Trust in personal information handling

Our survey shows trust in information handling practice is continuing to decline. For the Federal Government’s it is down by 14% since 2007, and about 13% for businesses, and a strong majority – 83% of Australians – want government to do more to protect their information.

So, we see a need for this new baseline for privacy practice that meets community expectations and helps to restore that trust; requiring entities to not just collect our information by fair and lawful means, as is the current legal test, but to use and disclose it fairly and reasonably.

It is also relevant as we look at growing the artificial intelligence sector. Of course, new technologies such as AI can have positive impacts for innovation and society, but they can also have a high privacy impact. A fair handling obligation will help to close that gap between the expectation and the practice.

No-go zones

We have also recommended that we consider as a community whether some data practices should be limited, or indeed prohibited. To give you an example, 84% of Australian parents believe their children have a right to grow up without being profiled and targeted with advertising online.
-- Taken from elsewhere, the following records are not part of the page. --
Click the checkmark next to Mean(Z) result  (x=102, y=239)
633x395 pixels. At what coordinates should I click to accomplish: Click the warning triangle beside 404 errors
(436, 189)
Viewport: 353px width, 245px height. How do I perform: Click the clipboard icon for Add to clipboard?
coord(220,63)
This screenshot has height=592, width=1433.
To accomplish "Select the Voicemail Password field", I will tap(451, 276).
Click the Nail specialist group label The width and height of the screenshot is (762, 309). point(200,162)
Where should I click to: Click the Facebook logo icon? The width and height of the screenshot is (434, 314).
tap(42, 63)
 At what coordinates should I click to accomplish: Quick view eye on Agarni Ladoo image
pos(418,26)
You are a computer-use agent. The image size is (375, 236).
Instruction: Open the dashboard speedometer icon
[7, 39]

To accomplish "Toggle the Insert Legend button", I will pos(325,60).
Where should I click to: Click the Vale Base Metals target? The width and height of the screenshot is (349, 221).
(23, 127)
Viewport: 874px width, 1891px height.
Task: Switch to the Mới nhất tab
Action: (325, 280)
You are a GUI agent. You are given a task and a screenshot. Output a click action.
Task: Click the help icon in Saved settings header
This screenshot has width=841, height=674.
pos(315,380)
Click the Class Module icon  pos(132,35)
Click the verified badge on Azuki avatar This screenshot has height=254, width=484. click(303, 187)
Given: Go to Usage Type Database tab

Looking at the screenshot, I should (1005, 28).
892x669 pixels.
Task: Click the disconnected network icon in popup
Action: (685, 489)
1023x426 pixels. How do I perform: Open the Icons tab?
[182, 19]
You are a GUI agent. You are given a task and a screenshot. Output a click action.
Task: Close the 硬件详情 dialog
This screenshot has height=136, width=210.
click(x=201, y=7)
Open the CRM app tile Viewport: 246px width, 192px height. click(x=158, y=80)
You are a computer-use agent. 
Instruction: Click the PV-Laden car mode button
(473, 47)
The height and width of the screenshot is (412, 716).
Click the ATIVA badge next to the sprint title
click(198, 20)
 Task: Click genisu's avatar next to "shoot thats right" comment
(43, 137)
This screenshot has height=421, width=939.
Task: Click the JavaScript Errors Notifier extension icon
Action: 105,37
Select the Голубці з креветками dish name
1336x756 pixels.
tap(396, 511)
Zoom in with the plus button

In March, the UN Committee on the Rights of the Child recommended that the profiling or targeting of children of any age for commercial purpose should be prohibited in the digital environment.

In the US, the Children’s Online Privacy Protection Act prohibits behavioural advertising to children – where they are served ads based on monitoring of their past online behaviour – without parental consent.

Internationally, we have seen strong regulatory action to protect children in the digital environment.

Other areas of concern include inappropriate surveillance, tracking, monitoring or recording of individuals, and scraping of personal information from online platforms.

Smart regulation

Our privacy framework also needs a regulator who has the right tools and capabilities to support entities to comply, and to enforce the law where it is required.

We’ve also asked government to consider providing us with more discretion to identify and address the most serious situations before greater harm occurs.

Data and digital

Data, digital and smart regulatory design are seen as key to our recovery from the COVID-19 pandemic and our continued economic success.

For the OAIC, the future of privacy is regulation that:

  • gives certainty to business and government while providing for fairness and accountability
  • supports global interoperability and minimises regulatory friction to help drive economic growth and innovation, and
  • fosters confidence and encourages digital participation by all Australians, while protecting their fundamental rights.

I look forward to talking more with the panel about these and other opportunities and taking your questions. Thank you.